Apart from the repeat and tRNA fragments, three other RNA biotypes were abundantly present in shuttle RNA (Table 2): (i) vRNA; (ii) SRP-RNA (7SL-RNA); and (iii) Y-RNA. All three RNAs are non-coding polymerase III RNA transcripts. Due to our <70 nt size restriction, we did not expect to find full-length transcripts of these three RNA biotypes. vRNAs are a family of RNAs found associated with the vault ribonucleoprotein complex located in the cytoplasm (48). The function of these vault particles are largely unknown, but they are thought to play a role in transportation of molecules, such as mRNA, from the nucleus to the cytoplasm and in drug metabolism (e.g. in tumor cells). Mouse vRNA is 141 nt long, but it was recently discovered that small vault RNAs (svRNAs) can be generated from vault non-coding RNAs through a DICER-dependent and DROSHA-independent mechanism (32). These svRNAs can downregulate expression of specific genes, similar to miRNAs.
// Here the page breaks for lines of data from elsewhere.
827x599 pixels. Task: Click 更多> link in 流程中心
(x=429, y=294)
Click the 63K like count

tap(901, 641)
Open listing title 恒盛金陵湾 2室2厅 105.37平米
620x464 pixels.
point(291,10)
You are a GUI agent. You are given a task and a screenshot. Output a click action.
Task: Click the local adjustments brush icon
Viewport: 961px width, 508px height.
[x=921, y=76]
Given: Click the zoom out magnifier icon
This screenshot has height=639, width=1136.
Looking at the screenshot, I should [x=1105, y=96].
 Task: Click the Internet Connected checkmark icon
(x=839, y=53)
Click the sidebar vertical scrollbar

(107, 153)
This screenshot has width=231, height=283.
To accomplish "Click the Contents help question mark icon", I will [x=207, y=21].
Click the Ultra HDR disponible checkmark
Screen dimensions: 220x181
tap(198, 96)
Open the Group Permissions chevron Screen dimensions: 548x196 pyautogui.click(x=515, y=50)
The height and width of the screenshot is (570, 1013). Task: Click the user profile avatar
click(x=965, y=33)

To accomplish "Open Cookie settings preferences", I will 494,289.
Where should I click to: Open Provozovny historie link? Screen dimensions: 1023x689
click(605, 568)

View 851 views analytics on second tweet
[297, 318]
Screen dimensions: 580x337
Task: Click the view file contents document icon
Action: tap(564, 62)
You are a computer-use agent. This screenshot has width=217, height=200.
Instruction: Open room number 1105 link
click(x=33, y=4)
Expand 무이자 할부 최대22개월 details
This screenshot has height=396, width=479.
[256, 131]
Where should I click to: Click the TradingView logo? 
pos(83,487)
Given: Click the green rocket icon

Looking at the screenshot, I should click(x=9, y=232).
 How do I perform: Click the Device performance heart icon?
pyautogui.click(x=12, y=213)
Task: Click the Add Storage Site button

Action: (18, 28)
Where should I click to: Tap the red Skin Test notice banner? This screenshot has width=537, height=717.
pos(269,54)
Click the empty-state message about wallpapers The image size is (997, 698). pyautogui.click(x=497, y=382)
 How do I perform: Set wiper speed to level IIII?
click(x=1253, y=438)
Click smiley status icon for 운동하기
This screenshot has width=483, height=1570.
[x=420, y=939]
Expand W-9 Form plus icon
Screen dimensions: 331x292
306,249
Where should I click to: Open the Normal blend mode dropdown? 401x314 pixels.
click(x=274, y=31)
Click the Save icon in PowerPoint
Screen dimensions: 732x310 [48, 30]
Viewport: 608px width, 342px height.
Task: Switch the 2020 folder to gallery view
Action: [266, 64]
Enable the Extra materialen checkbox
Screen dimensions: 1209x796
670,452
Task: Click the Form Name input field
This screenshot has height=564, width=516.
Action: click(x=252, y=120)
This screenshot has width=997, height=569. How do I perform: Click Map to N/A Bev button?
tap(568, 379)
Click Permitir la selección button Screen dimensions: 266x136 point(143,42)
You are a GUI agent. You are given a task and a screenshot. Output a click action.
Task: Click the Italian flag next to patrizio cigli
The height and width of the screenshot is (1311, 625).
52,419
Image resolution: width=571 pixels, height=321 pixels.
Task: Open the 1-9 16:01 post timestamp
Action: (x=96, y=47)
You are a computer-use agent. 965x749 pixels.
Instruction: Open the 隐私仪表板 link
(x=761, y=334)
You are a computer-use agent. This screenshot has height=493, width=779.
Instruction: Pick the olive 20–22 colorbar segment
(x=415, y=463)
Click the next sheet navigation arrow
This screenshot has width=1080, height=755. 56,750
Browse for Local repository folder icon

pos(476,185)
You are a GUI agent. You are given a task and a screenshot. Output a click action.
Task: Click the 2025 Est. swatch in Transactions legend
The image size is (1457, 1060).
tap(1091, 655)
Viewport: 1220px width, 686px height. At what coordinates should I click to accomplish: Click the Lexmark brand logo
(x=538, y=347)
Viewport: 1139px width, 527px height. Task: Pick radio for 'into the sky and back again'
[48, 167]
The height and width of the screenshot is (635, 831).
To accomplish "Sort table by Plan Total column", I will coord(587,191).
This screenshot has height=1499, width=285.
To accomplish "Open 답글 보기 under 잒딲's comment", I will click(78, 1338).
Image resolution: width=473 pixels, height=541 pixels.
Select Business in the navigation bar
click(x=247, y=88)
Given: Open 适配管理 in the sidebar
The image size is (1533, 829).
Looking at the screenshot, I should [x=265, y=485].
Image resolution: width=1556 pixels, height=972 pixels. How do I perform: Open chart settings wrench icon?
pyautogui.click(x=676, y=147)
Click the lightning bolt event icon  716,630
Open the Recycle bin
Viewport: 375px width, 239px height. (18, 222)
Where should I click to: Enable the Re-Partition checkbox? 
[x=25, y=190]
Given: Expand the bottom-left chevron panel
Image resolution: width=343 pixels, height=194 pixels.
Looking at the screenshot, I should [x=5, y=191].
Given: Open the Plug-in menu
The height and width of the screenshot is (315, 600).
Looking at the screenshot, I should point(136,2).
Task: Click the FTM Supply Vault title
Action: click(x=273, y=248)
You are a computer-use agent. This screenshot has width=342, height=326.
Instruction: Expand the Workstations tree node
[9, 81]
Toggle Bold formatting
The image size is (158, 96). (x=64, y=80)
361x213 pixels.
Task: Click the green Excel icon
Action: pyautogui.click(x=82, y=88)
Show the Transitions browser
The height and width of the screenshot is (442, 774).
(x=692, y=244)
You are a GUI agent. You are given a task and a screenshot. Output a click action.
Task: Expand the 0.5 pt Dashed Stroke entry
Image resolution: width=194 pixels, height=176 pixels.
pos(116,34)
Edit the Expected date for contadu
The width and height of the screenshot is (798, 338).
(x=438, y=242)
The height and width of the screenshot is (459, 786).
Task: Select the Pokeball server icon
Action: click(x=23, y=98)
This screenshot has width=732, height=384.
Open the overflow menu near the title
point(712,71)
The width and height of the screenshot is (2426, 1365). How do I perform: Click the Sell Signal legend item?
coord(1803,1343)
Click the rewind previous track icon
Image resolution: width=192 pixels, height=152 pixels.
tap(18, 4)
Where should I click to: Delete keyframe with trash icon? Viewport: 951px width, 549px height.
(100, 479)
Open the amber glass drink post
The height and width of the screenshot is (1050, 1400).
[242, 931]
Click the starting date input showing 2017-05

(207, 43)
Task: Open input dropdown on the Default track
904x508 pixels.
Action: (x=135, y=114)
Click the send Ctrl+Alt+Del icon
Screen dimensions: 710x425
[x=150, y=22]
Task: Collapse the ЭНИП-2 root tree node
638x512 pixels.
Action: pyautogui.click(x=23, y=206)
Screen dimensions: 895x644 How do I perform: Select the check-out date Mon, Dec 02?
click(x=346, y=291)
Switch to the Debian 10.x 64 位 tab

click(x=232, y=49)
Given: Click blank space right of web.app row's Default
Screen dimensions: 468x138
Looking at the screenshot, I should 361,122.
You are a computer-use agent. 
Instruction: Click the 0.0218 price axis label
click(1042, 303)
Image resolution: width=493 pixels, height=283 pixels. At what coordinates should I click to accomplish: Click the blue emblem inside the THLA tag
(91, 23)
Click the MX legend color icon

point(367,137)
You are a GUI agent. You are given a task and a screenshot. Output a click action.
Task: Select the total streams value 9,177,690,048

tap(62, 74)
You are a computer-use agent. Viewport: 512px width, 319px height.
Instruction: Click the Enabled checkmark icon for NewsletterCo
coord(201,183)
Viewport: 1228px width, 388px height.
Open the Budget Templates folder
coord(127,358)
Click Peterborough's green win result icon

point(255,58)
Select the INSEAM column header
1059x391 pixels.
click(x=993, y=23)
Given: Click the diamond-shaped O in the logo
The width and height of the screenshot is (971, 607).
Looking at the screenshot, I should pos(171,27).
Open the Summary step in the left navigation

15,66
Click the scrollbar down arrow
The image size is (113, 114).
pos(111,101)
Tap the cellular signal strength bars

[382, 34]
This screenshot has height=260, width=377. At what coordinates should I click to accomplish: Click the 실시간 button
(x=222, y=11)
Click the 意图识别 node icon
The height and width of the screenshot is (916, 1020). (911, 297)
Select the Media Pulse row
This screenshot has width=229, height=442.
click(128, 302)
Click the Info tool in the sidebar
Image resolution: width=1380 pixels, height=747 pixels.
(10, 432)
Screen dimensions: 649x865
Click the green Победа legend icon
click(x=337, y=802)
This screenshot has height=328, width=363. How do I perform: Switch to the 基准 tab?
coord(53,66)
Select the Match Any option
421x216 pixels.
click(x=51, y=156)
Interestingly, we found that the predominant coverage on the vRNA in exosomes was in only one of the internal stem loop structures (Figure 6A, B). In contrast, the coverage in cellular RNA was predominantly at the 3′ and 5′ ends of vRNA, resembling the localization of the described human svRNAs (32). These data indicate that a specifically cleaved part of the vRNA is preferentially shuttled into the extracellular space.

Figure 6.
Different coverage of vRNA in shuttle and cellular RNA. (A) Screenshot from the UCSC genome browser showing the sequence coverage on the vRNA gene in shuttle RNA (top) and cellular RNA (bottom). The y-axis represents the coverage at each genomic position. ...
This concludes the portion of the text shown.